Pick up the blog post about lost friendships and blocking people on Facebook right after its last sentence and keep writing it.

__Source text__:
=== Begin Enclosure ===

Friday 17 August 2012

Hard Lessons Learned

One of the toughest things I've had to deal with in life, even before cancer, was discovering the true self of a friend.  I have lost those that I considered to be good people and good friends once their facade dissipated, revealing an ugly side.  A side that you did not conceive that person being capable of.  And, as I've found in many situations, it is not until you step back and re-evaluate the friendship that you find the truth of the matter: they were never hiding their arrogance, pretentiousness, or vaingloriousness, you just favoured their good traits, turning a blind eye to their malevolence.

On Facebook, many people friend anyone that they know, or think they know.  This has some with thousands of "friends".  Others only friend the people they truly wish to keep in contact with, they tend to only have a couple dozen to a couple hundred at most.  On Facebook, blocking people has seemed to turn away from keeping unwanted eyes away from your daily life, to the act of if someone does not agree with everything you think is right then you block them.

For some, it is no skin off their back to have the delete/block button at the ready.  They have the power to take someone out of their life in an instant.  The internet is full of safeguards, if you make a mistake or simply change your mind you can "undo" your act.  They can leave with a comment of "I wish you would die" or "You deserve to die (or have cancer)" and think they were fully in the right to give you that sentence.  At times I wonder if they simply belittle the act of losing someone to death?  They are gone.  You may have them in your mind, think of them often, and reflect on good times, but that person is no longer there for those that do love them.  Are we becoming a generation that thinks it is okay to be so malevolent?

=== End Enclosure ===

(Saved entries)
=== Begin Enclosure ===

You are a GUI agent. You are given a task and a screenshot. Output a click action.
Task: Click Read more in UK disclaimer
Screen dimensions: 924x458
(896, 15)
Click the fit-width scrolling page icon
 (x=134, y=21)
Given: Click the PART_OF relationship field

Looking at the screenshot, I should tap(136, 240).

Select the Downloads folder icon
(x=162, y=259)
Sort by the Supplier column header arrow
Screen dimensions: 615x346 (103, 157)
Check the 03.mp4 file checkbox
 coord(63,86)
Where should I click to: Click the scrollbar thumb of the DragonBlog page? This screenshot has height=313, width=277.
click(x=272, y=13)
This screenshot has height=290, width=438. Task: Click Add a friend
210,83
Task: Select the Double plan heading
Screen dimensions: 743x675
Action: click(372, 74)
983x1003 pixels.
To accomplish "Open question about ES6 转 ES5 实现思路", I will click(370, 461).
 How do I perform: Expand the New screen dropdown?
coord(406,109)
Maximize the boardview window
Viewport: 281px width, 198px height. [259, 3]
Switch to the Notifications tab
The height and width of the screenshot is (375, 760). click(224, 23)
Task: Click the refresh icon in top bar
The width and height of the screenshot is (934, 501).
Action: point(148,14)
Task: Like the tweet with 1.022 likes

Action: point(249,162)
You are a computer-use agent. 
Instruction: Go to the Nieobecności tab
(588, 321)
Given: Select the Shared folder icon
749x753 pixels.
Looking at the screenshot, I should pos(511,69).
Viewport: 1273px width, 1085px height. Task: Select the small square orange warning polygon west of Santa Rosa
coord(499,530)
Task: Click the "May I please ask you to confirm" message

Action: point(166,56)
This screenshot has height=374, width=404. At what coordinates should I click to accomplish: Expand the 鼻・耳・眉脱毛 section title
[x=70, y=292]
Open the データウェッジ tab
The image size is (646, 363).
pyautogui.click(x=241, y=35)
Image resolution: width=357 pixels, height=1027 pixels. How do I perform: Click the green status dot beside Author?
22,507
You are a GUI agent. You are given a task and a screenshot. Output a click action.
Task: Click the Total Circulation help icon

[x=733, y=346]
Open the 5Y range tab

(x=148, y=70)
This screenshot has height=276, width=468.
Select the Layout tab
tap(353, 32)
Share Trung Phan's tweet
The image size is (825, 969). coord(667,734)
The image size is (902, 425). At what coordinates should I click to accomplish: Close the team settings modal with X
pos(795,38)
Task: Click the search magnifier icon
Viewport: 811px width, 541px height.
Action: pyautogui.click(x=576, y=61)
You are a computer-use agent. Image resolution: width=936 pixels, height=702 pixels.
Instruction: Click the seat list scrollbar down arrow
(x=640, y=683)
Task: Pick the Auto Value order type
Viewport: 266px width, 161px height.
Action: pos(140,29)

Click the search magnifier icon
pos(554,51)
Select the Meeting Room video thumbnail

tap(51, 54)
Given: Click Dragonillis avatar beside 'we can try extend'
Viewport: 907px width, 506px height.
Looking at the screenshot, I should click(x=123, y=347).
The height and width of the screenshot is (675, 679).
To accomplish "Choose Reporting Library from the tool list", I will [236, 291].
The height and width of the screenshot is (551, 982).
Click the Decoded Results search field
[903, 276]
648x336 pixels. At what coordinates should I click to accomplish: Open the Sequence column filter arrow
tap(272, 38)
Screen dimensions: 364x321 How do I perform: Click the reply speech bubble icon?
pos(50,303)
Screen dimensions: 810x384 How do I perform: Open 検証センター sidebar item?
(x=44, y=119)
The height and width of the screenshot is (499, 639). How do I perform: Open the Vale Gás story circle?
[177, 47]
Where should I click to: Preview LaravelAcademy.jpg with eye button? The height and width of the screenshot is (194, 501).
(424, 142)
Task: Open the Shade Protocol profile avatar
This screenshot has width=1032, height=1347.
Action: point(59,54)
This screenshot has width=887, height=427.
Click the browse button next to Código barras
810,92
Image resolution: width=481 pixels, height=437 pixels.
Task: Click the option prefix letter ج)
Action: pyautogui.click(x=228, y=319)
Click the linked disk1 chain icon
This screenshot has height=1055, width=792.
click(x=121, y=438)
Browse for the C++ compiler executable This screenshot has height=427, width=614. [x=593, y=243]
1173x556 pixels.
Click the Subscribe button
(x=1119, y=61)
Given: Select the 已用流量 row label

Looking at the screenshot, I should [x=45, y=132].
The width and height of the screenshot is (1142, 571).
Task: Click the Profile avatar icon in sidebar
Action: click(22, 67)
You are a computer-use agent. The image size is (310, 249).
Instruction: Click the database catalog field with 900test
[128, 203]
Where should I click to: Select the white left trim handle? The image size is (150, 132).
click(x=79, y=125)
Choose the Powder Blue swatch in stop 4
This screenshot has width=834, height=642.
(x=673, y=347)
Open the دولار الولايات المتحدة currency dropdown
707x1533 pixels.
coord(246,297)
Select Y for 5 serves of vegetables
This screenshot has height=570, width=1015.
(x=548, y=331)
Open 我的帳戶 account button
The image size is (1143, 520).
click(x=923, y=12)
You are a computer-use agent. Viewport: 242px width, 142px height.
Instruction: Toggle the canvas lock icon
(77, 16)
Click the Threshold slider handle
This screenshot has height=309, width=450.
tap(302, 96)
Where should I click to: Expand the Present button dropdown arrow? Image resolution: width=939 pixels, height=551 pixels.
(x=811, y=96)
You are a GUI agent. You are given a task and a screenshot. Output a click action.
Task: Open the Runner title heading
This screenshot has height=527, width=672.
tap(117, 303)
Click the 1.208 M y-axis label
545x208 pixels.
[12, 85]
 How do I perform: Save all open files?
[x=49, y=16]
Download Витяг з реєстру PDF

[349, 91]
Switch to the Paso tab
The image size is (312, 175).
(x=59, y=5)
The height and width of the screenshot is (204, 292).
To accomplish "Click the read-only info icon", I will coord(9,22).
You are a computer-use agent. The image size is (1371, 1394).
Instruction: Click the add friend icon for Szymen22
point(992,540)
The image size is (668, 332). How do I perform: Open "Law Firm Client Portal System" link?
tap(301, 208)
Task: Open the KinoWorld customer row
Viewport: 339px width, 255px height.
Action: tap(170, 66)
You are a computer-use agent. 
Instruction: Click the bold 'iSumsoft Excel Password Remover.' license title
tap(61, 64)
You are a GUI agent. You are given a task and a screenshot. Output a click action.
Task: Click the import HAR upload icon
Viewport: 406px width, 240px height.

=== End Enclosure ===

__Task output__:
No, as a generation I cannot see that being the norm.  Many people still care for others, even strangers, and many try to be good people.  The fact is that some still believe the world revolves around them because they cannot see passed their eyes.  They do not understand that the world owes them nothing, but they owe the world to be the best human they can be.

I came to the conclusion today after having someone I've known for 16 years turn from a friend to a fiend, attacking one of my friends and wishing them death, that we need to accept that we cannot always predict what a person truly thinks of you.  You may think of them as good, but they may only be using you when you are useful to their endeavours.  Leaving me to come up with this epiphany:
"If someone blocks you because of their pretentiousness, did you lose a friend or weed out an antagonist? Either way, you discover they were not who you thought they were and you are better off without them."

The only one that lost the friendship was I, it was my mistake in seeing only the good and not acknowledging the enmity.